I know who’s out there because I know who stuck that card in with my mail. He probably waited for the mail guy to show up, ran like crazy, stuck it in the box with the rest of the mail, and then ran back to his car. He likely waited five minutes, drove around back, and is here to ambush me. I know all this because I can see it in my mind and because I know the level of inventive evil my brother and Hal are capable of.

I yank open the door, and my lips curl back in a snarl. Yup. The harbinger of seafoam envelopes with no postage, terrible tidings, and all things asshole is standing there in person.

“You butt clown! I know it was you who put the card in my mailbox!”

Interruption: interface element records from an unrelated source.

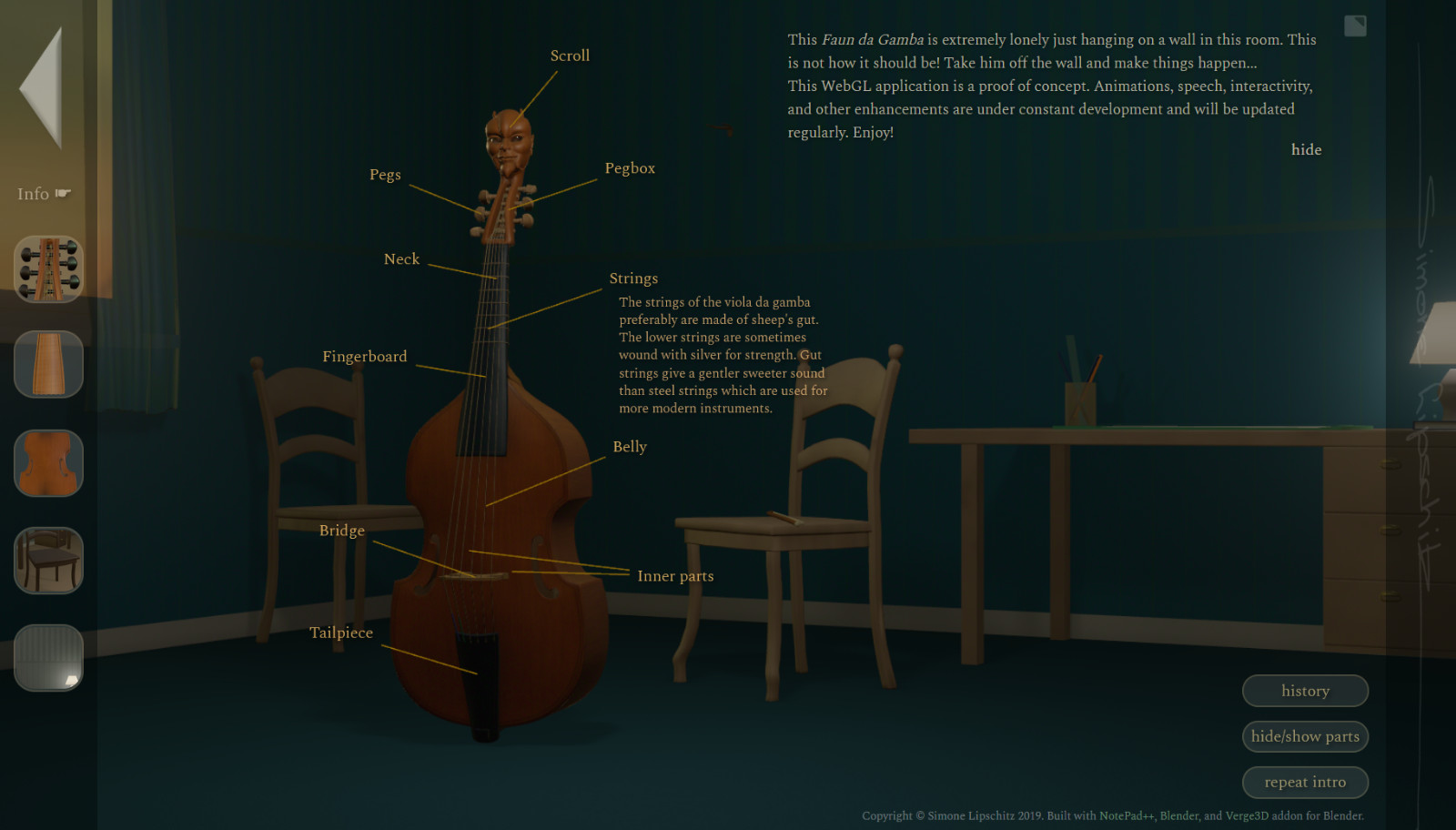Select the Pegs label on the instrument
The image size is (1456, 830).
[x=385, y=174]
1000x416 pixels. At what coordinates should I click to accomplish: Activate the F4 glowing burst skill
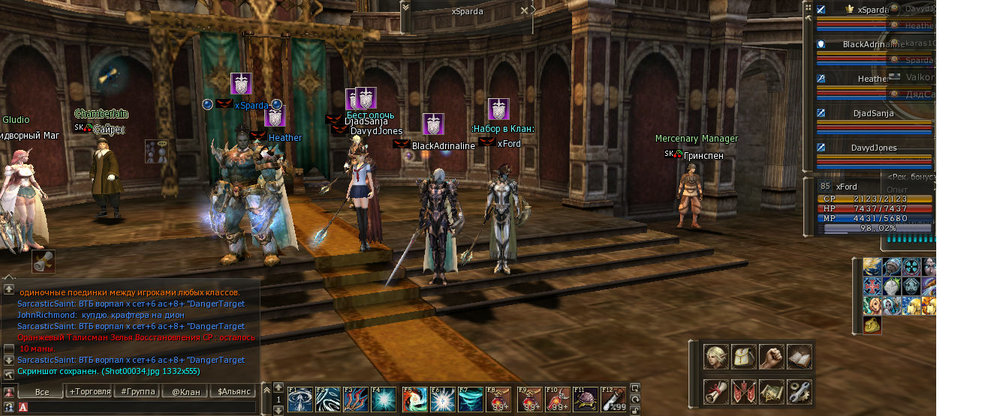click(x=383, y=400)
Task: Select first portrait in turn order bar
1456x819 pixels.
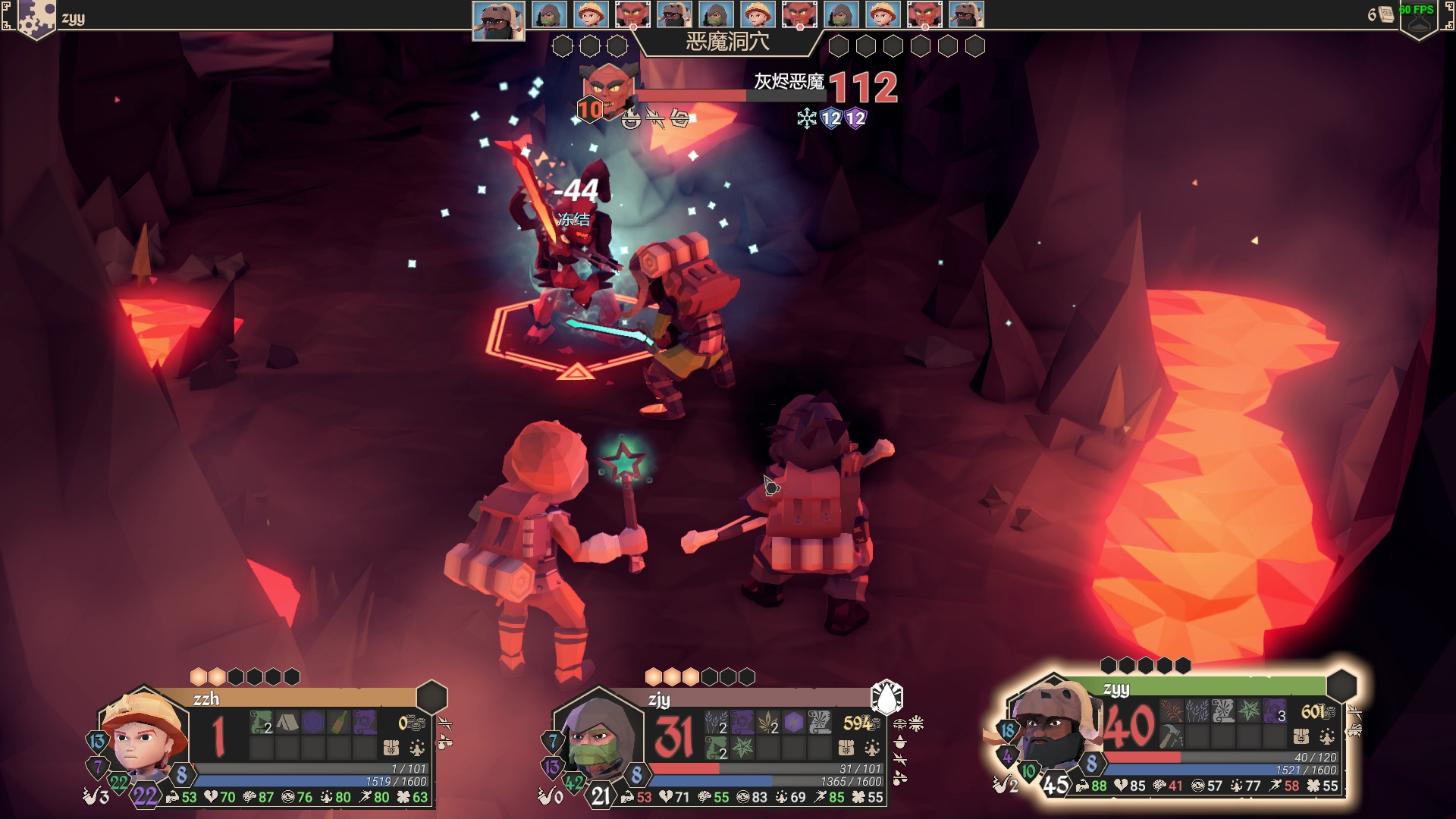Action: pos(498,20)
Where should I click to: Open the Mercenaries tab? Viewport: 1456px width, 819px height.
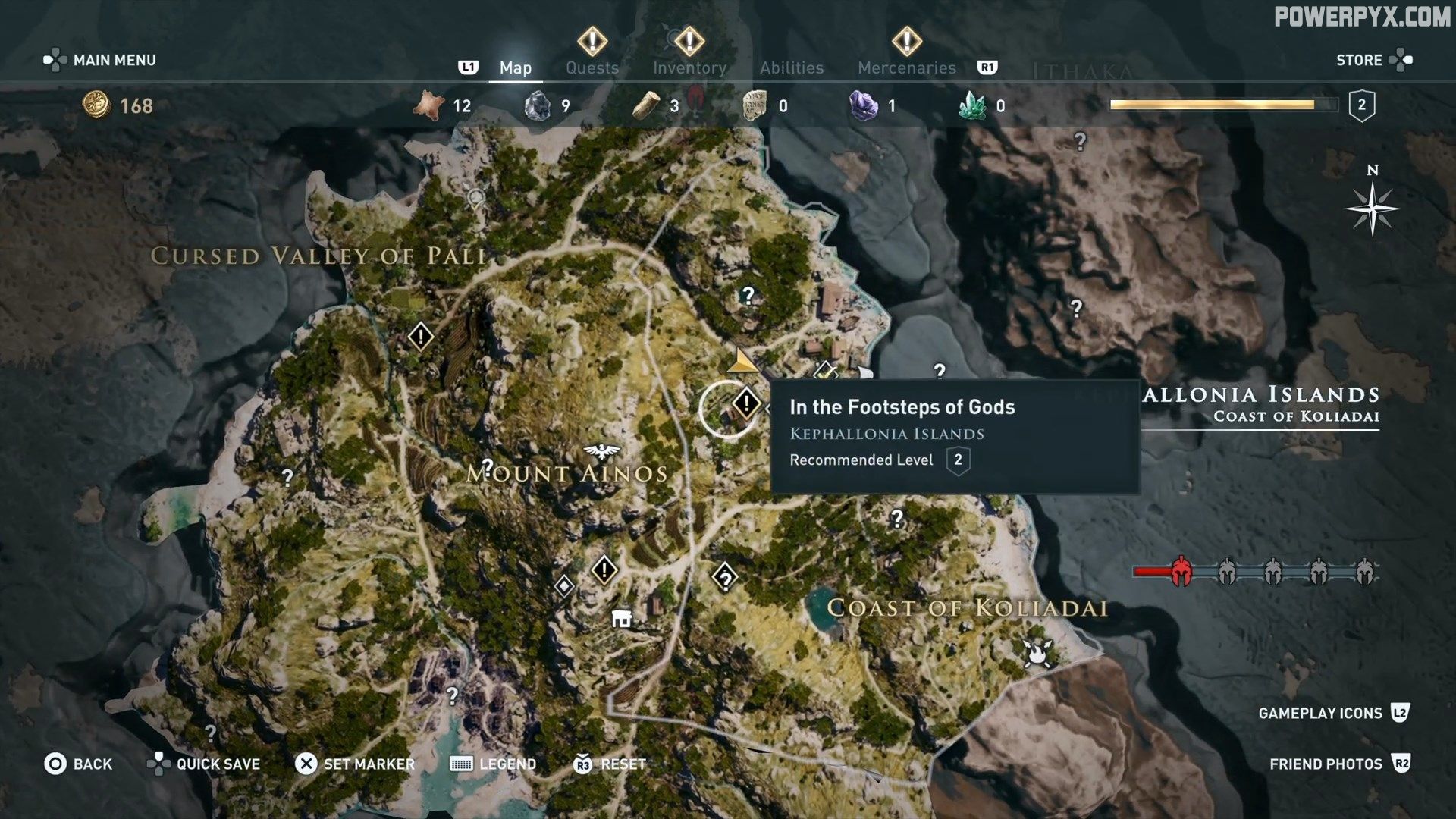[x=907, y=67]
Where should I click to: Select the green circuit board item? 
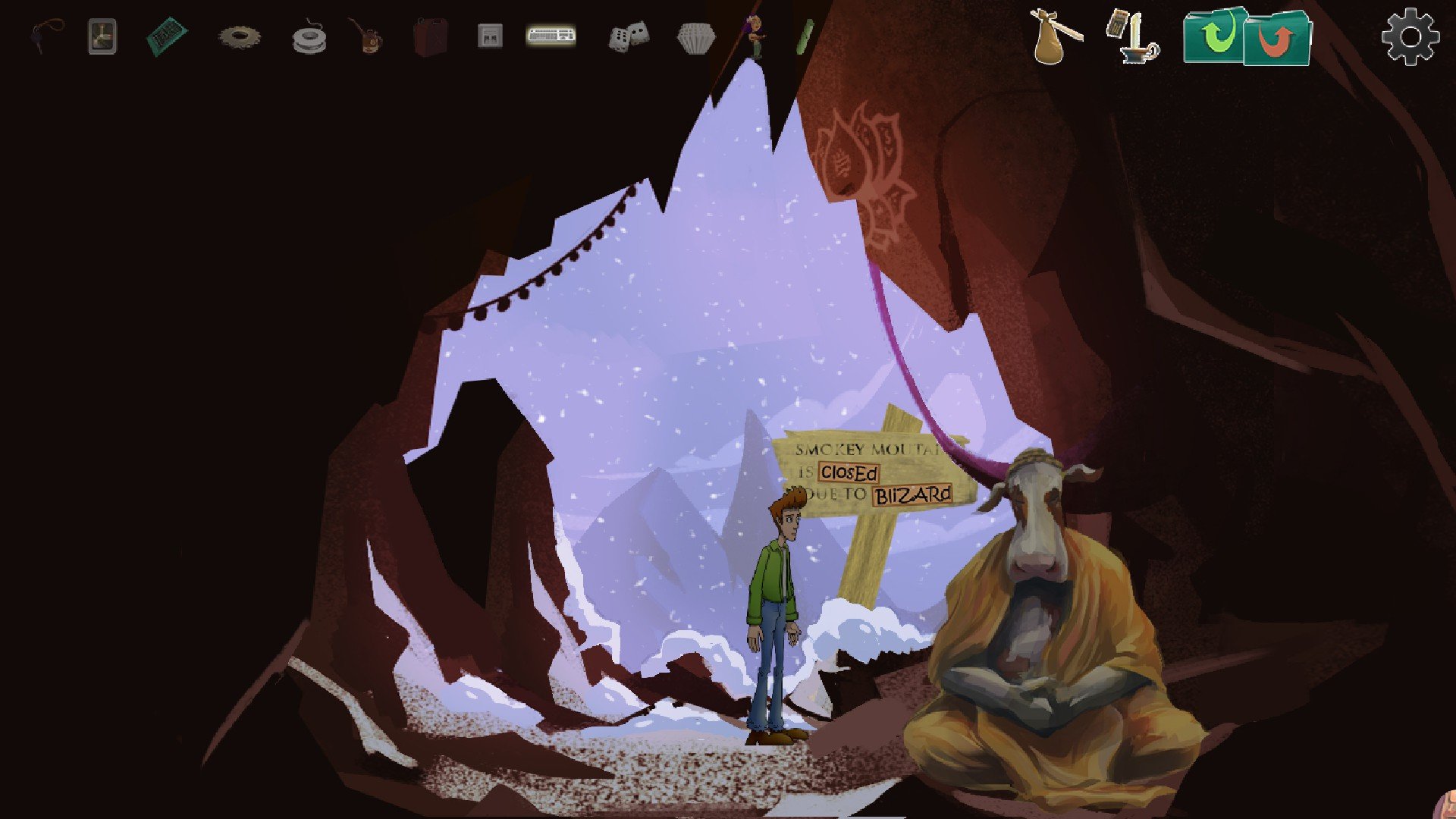click(x=167, y=36)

Hal grins. He’s so good-looking that it’s unfair. It’s like getting served an extra tasty piece of delicious chocolate cake with cherry gooeyness in the middle and rare golden icing spread on top with a generous amount of chocolate chips when you’re on a diet and have vowed to yourself that you will not touch chocolate for the better part of this century. Obviously, that doesn’t apply to me. Tasting is my job, and chocolate is the name of my game. I’m also tall, and I went through an awkward skinny stage and kind of never grew out of it, so my hips can afford it for now.

Hal isn’t as tall as my brother, but he’s up there, above six feet. He’s got big manly shoulders and a big manly chest. He also probably has manly abs, a tight manly waist, and manly buns in the back too, but I don’t bother tallying up those things because they’re on Hal, and Hal is my brother’s nasty friend who I dislike with the burning passion of a requested birthday cake for a hundredth birthday with that exact number of candles on top.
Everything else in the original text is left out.